TEXT SHOWN:
07-week7.Rmd

# Week 7: Unsupervised learning (word embedding)

This week we will be discussing a second form of "unsupervised" learning---word embeddings. If previous weeks allowed us to characterize the complexity of text, or cluster text by potential topical focus, word embeddings permit us a more expansive form of measurement. In essence, we are producing here a matrix representation of an entire corpus.

The reading by @rodriguez_word_2022 provides an effective overview of the technical dimensions of this technique. The articles by @garg_word_2018 and @kozlowski_geometry_2019 are two substantive articles that use word embeddings to provide insights into prejudice and bias as manifested in language over time.

(Word and element location data)
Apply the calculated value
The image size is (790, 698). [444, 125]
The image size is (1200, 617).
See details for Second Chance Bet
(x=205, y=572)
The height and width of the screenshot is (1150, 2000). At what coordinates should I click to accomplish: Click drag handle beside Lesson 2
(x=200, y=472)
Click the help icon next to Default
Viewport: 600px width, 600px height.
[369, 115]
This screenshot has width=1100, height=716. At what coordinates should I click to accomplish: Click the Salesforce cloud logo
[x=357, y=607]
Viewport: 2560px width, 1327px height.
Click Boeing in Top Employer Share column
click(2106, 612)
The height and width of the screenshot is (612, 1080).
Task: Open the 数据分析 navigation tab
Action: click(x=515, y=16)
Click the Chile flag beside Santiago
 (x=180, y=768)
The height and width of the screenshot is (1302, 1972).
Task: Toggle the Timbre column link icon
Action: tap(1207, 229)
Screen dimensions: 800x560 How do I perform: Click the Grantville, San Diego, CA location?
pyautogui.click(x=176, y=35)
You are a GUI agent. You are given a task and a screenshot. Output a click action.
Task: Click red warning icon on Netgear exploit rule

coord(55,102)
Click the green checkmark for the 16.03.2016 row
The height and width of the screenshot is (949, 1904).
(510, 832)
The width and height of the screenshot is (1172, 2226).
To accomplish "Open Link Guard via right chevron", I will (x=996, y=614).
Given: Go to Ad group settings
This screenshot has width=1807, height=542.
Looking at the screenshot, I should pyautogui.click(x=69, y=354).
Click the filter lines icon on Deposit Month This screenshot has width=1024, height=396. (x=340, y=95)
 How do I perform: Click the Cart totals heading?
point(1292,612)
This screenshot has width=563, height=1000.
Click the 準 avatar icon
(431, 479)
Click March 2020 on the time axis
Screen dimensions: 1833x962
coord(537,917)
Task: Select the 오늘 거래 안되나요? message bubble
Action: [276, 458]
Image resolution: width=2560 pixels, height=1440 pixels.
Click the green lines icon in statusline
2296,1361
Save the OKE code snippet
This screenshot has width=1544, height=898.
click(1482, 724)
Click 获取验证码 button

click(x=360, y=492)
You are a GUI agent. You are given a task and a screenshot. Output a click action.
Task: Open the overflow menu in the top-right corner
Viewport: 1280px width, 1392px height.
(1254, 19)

LIST OF TASKS:
1) Based on the Week 7 text on word embeddings, do these statements agree with it? (a) The technique yields a matrix representation of a single document. (b) The reading by @rodriguez_word_2022 gives an overview of the technique's technical dimensions. (c) The articles by @garg_word_2018 and @kozlowski_geometry_2019 use word embeddings to examine prejudice and bias in language over time.
2) In the Week 7 text on word embeddings, rewrite the passage that begins at the words "This week we" and stops after "language over time.", changing "corpus" to "collection of documents".
3) Carry the Week 7 text on word embeddings forward from the point where it stops.

RESPONSES FOR EACH TASK:
1)
(a) No: "we are producing here a matrix representation of an entire corpus"
(b) Yes: "provides an effective overview of the technical dimensions of this technique"
(c) Yes: "use word embeddings to provide insights into prejudice and bias as manifested in language over time"

2)
This week we will be discussing a second form of "unsupervised" learning---word embeddings. If previous weeks allowed us to characterize the complexity of text, or cluster text by potential topical focus, word embeddings permit us a more expansive form of measurement. In essence, we are producing here a matrix representation of an entire collection of documents.

The reading by @rodriguez_word_2022 provides an effective overview of the technical dimensions of this technique. The articles by @garg_word_2018 and @kozlowski_geometry_2019 are two substantive articles that use word embeddings to provide insights into prejudice and bias as manifested in language over time.

3)
**Required reading**:

-   @garg_word_2018
-   @kozlowski_geometry_2019
-   @waller2021

**Further reading**:

-   @rodriguez_word_2021
-   @rodriguez_word_2022
-   @osnabrugge_playing_2021
-   @rheault_word_2020
-   @jurafsky_speech_2021 [ch.6]: <https://web.stanford.edu/~jurafsky/slp3/>]

**Slides**:

-   Week 7 [Slides](https://docs.google.com/presentation/d/1sS3xk0NqpaGLuvrrHVgYpW-yATxUwPuEBt-Ke_sK-Eo/edit?usp=sharing)